Before she’d started this climb, the floor indicator on the lobby level had shown the elevator stopping at the observation deck; in this weather, she wondered if the art-for-cash exchange might not have reconvened to the restaurant floor. So she prepared herself for what might await beyond the door...

... but only silence and more dust and darkness greeted her. Apparently, rain and wind or not, the deal was going down where all had agreed it would — perhaps only out in the relative open, even in a storm, could these untrustworthy men trust each other.

After these additional 640 steps and four hundred feet of climbing, even Max’s genetically superior muscles could feel the burn. She paused to lean against a wall.

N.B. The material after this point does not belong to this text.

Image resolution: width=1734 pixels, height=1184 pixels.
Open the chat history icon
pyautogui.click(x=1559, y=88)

Now, five hundred feet above the street, the storm still raging outside, the X5 found herself in a room so dark even she had to strain to make details out of the murk. She could see elevated booths — these would have allowed even those dining in the center of the restaurant to enjoy a magnificent view of the city — and maple paneling, accented with other light woods, giving the room a classy air and probably, during the day, a natural radiance. Although covered in dust, the seat cushions revealed their original light yellow, which would have added to the daytime brightness.

She used one gloved hand to wipe sweat off her brow, her breathing easy, regulated; she felt fine, damn near fresh, ready for a final round with that last twenty feet, to end this thing, and take down Sterling and Kafelnikov... and maybe, just maybe, Lydecker himself...

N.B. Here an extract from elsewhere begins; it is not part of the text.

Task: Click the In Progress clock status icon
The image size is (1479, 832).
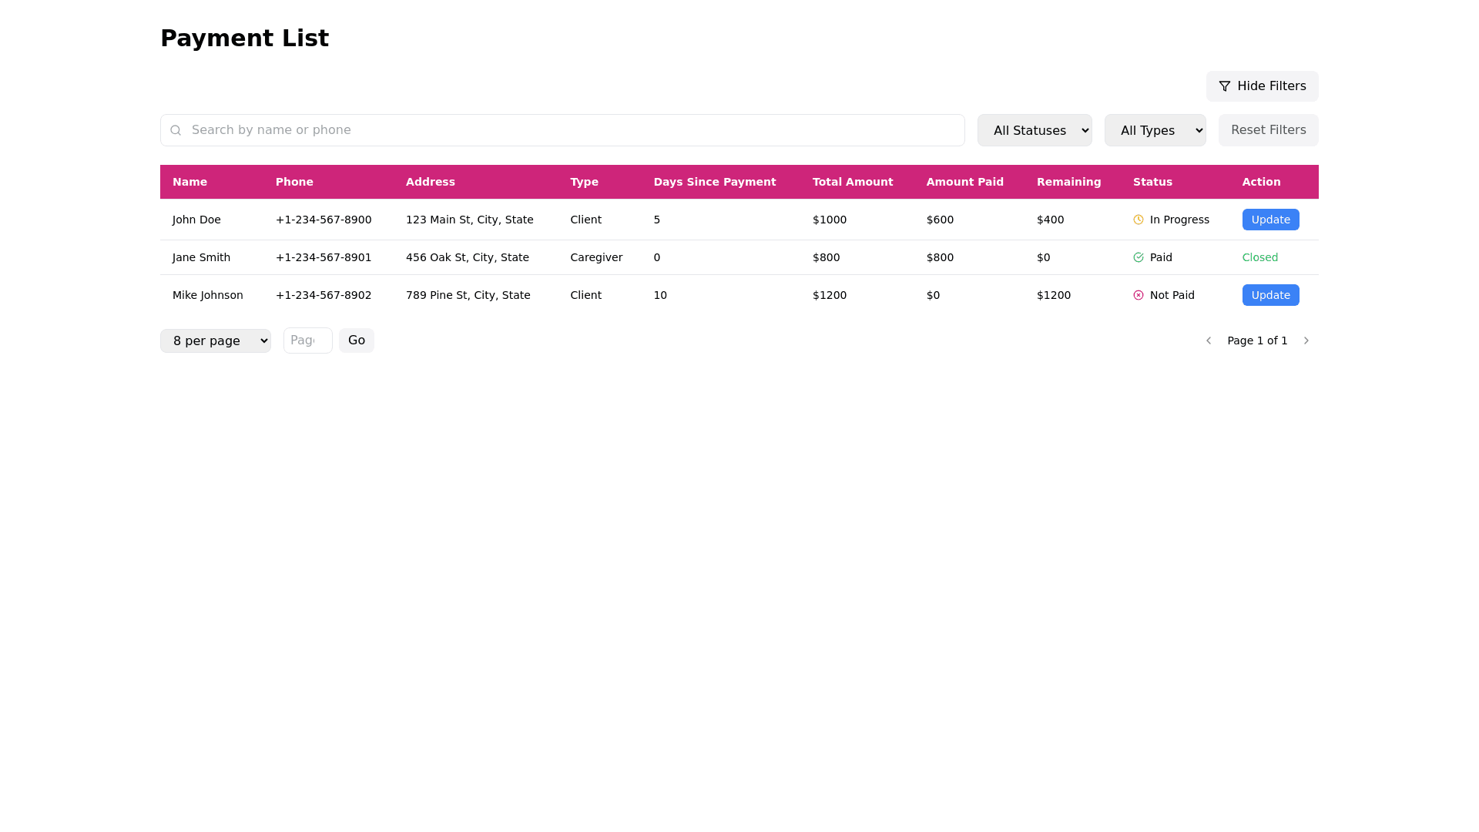Action: point(1139,220)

“Christ, do a sit-up once in a while, why don’t you?”

It was a youngish male voice, off to her right. Wheeling toward it, she dropped into a combat stance.

From the darkness, the voice said, “And your skills are rusty as hell... Damn, you didn’t even know I was here.”

Furious — with herself, because that voice was right — she said, “Quit the hide-and-seek, then — come on out and test my combat skills, firsthand.”

The young man stepped into the shadowy light — a figure in black, from his fatigues to the stocking cap that didn’t quite conceal the military-short brownish hair; the narrow, angular face, the green eyes, were the same, though he’d grown into quite a man. Max felt every muscle in her body go weak, and the climbing had nothing to do with it.

Seth.

Not Zack, but Seth... who had not made the escape that night, with the rest of them... was he Lydecker’s X5? Or the rebel SNN made him out to be?

Relaxing out of her combat stance, but staying alert, Max demanded, “What the hell are you doing here, Seth?”

“I’m flattered you recognize me,” he said. “Which one are you? Jondy? Max, maybe?”

“I thought you knew me...”

“Your barcode was showing, when you leaned against the wall, sis. I’m gonna say you’re Max.”

She nodded, and the wave of emotion — some sort of bittersweet warmth, at being recognized by her brother — rolled unbidden through her.